With never a thought for the death that might be, even now, stalking his path.

Chapter 3 =========

"You are afraid, old man."

The undine called Etheria stared at Chiano with her flat golden eyes, and challenged him to deny his fear. He couldn't. He could only hang his head and nod.

"I am afraid," he admitted. It was always better to admit the truth to the elemental creatures, at least the ones that he had regular congress with. Some of them were damnably good at ferreting out lies. He stared at his dirty, bare feet, at the grasses and reeds of the hummock on which he perched, and heard the undine sigh.

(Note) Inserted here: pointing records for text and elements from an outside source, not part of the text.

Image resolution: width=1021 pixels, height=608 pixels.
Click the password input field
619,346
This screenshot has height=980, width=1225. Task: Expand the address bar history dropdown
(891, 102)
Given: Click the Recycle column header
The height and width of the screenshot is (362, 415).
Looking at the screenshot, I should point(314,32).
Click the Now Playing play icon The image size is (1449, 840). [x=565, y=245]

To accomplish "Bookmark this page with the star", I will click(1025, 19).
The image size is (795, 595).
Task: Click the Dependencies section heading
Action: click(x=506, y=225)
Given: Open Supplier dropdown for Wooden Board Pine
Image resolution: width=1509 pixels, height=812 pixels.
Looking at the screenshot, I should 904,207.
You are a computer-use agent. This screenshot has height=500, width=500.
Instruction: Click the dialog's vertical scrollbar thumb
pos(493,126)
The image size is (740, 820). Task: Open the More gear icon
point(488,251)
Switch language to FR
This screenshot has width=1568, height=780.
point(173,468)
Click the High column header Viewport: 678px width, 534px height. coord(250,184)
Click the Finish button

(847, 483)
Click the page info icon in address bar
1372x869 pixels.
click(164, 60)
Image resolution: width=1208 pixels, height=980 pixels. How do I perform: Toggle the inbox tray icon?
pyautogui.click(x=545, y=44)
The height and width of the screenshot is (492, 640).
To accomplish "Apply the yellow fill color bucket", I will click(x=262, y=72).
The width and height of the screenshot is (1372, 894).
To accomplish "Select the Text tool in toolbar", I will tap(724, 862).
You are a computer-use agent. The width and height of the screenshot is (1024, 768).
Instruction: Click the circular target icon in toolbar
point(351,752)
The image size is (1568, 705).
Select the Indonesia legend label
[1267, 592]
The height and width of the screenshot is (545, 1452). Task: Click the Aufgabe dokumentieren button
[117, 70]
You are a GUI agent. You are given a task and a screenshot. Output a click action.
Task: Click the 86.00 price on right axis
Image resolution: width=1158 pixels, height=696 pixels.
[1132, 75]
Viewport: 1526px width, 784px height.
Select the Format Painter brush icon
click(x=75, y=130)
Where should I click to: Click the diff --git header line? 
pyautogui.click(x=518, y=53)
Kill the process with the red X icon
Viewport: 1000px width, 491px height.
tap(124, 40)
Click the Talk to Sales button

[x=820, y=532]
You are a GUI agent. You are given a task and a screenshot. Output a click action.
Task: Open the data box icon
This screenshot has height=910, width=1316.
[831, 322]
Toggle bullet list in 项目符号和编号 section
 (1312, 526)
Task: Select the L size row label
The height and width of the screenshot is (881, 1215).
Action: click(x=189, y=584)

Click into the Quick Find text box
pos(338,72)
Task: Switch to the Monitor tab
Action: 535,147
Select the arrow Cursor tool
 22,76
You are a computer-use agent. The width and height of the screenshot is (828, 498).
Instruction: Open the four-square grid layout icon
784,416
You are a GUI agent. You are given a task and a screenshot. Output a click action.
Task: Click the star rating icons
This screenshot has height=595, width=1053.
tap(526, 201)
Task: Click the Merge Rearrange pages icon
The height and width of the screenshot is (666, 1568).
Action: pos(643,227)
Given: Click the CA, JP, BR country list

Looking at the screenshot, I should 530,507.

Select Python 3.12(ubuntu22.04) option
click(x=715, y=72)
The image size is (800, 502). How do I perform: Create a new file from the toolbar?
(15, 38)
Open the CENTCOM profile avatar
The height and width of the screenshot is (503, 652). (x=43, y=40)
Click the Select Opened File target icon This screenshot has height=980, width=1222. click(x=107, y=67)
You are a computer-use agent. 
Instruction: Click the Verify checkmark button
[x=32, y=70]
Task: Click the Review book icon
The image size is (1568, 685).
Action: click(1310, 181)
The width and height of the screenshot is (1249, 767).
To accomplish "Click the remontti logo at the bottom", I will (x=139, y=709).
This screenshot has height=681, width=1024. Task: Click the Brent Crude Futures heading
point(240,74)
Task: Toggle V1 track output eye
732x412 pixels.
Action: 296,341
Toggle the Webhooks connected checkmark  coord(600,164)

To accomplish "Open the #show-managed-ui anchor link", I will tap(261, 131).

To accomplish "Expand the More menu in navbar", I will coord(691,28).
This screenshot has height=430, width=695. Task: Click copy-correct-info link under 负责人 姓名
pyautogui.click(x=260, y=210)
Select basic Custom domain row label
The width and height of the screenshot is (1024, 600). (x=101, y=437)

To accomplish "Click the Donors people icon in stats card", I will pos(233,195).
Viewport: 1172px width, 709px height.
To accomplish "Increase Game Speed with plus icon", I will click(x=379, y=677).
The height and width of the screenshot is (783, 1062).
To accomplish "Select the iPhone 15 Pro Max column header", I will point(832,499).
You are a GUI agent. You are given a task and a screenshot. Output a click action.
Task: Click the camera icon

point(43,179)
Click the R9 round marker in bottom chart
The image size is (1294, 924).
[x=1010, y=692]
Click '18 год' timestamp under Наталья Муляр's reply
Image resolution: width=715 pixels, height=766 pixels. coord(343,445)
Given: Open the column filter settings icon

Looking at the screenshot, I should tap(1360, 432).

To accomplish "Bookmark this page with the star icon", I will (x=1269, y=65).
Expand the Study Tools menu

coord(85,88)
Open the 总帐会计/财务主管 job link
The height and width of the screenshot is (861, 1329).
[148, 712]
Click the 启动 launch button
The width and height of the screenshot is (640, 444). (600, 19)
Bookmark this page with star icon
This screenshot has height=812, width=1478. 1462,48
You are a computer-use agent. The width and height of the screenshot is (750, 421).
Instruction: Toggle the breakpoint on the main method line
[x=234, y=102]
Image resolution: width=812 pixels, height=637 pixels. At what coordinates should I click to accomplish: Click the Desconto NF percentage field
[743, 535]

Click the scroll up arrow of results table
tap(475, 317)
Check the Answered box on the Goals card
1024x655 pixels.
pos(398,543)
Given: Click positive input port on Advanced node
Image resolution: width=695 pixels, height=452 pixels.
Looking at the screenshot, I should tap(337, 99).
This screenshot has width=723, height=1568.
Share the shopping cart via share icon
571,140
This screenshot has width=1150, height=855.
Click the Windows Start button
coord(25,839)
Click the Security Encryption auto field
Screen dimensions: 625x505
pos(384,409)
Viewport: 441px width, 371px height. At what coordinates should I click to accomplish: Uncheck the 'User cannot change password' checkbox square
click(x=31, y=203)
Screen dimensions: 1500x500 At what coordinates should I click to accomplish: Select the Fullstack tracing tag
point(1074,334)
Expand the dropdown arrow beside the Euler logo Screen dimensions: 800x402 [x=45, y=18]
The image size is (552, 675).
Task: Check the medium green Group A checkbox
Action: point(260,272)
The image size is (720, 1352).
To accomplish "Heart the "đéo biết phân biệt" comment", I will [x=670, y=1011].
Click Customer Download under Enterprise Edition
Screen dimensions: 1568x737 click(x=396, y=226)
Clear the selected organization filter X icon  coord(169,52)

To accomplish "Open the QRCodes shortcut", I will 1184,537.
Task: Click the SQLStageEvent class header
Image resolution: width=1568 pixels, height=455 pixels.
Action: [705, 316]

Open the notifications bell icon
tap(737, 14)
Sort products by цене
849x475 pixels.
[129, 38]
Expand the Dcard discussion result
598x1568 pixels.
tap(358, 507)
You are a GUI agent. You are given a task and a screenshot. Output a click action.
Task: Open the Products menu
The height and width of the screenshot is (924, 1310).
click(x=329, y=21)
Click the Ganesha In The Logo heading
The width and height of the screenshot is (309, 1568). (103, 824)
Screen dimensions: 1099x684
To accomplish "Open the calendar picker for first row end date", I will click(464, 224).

"You should be afraid," she said, grudgingly, and he looked up. She settled her arms and upper back against the hummock across from him, looking like some odd and exotic courtesan relaxing upon the divan in her salon. Her hair was just beginning to dry along her hairline, and it frizzed out in little filamentous green kinked strands.

"Tell me, please?" he asked, humbly. Humility; it was a new emotion to him, or rather, new to the person he had begun to reassemble from the bits and pieces of his past. He remembered the confidence, bordering on arrogance. What do the Christians say? Pride goeth before a fall.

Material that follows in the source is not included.